Freedom. No, not that word that we so often blithely throw around like confetti at a party. Rather, an instinctive realization that true Freedom comes from within the individual from their Creator – and not from the Government. They assessed that the Democrats have had it backwards.
A realization that another term that Conservative oft throw into the wind is "self-responsibility" has been replaced with "We’ve got a Govt Service for that!". And that, my friends, is what I believe that Granite Staters, took stock of and found the Democrats wanting. They realized that a re-definition was happening right before their eyes – and didn’t like it much a t’all.
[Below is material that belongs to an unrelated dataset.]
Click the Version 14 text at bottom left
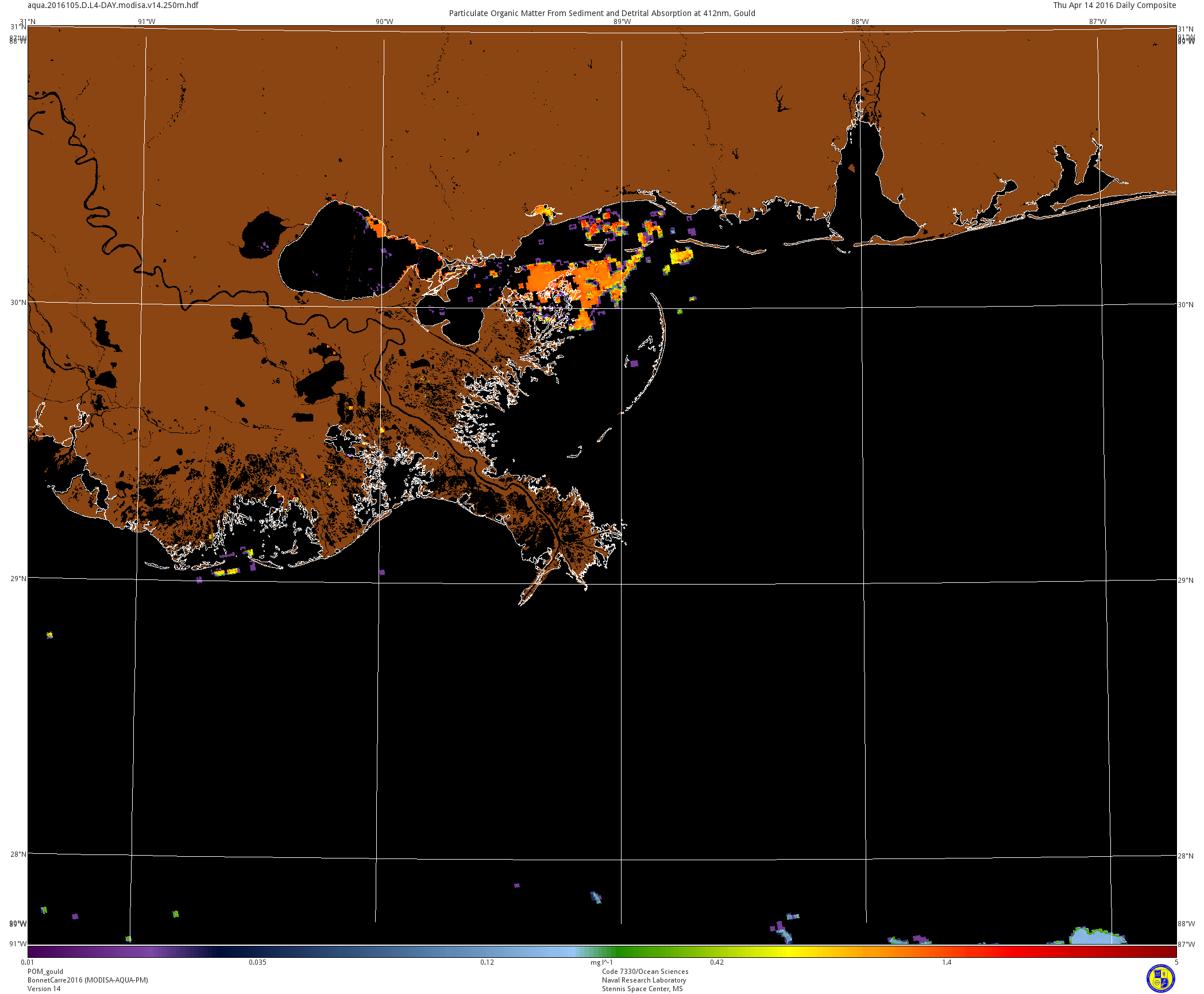Image resolution: width=1204 pixels, height=994 pixels. pos(44,989)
Self-responsibility means just that – taking responsibility for oneself and NOT relying on Government. The citizens realized that a Government that used to be simply in the background in our daily lives had moved, instead, into the foreground. It had gone quite the ways down the road and was becoming and acting like a Nanny / Butler on steroids, ready at every turn to have a service ready for this, and a regulation for that. Add to that the role of Panhandler Supreme, demanding payment in advance for what they would do for or to you.
Self-responsibility is standing on one’s own two feet, willing to stand, walk, and run towards a goal of one’s own choosing without impediments – especially those stemming from government. They wish to be able to strive to be the best person they can be without others, using the levers of power, constraining them because of their group identity and/or status within a protected class (or not). They wished to be considered and measured on their own merits, to succeed and reap the rewards of their labor.
Or not, for the Freedom to succeed is to be able to risk failure. The Freedom to compete for the brass ring instead of having parts (and only small parts) handed to them.
Surely we heard "Oh, but we only have your best interest at heart!" as they started weaving that ever so cloying cocoon of intersecting agencies and commissions and bureaus and departments and divisions. With one step after another, they decided that they knew better what was best for NH society with their social engineering (MaggieCare and MaggieSpeech, anyone).
Finally, that sense of individualism of the electorate said "Enough!". As the Democrats at the national level wore out the patience of the electorate with policies that the we, the Majority, rebelled against (yet passing those policies by the barest of margins with the hugest of political bribes), so did Granite Staters here when confronted with similar tactics emanating out of Concord and more locally.
They have, with the Nov 2 election, said "We no longer require the Mommy and the Daddy that the Progressives wish to give us in the form of larger government). We can do it by ourselves, the vast majority of the time, without needing you – go away.
NH Exceptionalism – it could be summed up by "Just leave me alone and get out of my way" (ah, to write short!). They realized that their traditions were being changed – without being asked and without their permission. They understood what Democrats do not – THEY wish to govern themselves and not be governed by others in their personal lives or in their interactions in public. NH Exceptionalism is all about a voluntary Society and – that the Democrats don’t understand – separate from their Government. After four years, the citizens rejected that conflation of the two. There is a public morality – and it was not that which the Progressives thought was best for us all.
They wish to govern themselves, not just in a formal governance way, but in what they do and how they wish to do it every day. NH Exceptionalism is a voluntary association with others – and not forced into structures created by Government for Society at large.
There is more, but it is late, and once again, I have writ long…..sigh…
OK, Tom, Tim, Doug, Ed, Don, and Ann Marie….your turn!